Unlike in Kenya, the extremely poor here built their structures out of plain sticks, or bricks (in the background). I didn't see much corrugated metal for walls. Perhaps bricks are easier to get here for some reason.
The square dirt huts were still common, though.
This is the administration building of the main district hospital for Mumbwa.
Here's the sign for the hospital, in front of the stores building.
Inside the stores, the stock levels of supplies were tracked by hand using the green bin cards you see here.
There was a large supply of antimalarial drugs in this particular store — but it was all about to expire in the next two months. (After manufacturing, the drugs last two years.) Most of it would go to waste, since it can't be returned to the central stores within six months of expiry.

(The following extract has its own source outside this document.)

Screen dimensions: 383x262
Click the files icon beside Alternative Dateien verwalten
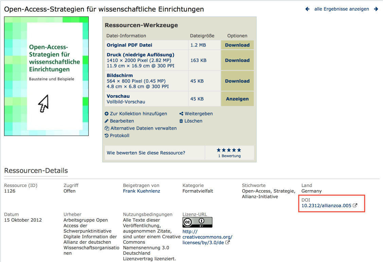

These were in the parking lot outside. I'm told the hospital does have another working ambulance, though.
We also visited some rural health clinics, which were much smaller. In one of them, all the supplies were kept in the head nurse's office. In all of them, the supply of antimalarial drugs was incomplete — they were out of stock in at least one of the four doses, which meant that they would have to break pills in half or combine pills to produce the correct dose. Despite having incomplete stock, the stock in the other sizes was also within a month or two of expiry.
In this particular district, these situations were probably not life-threatening concerns, because the malaria burden was quite low here. But it was still worrisome how much medicine would be wasted, and how poorly the stocks were maintained.
I didn't get any photos in the rural clinics because my camera's battery ran out.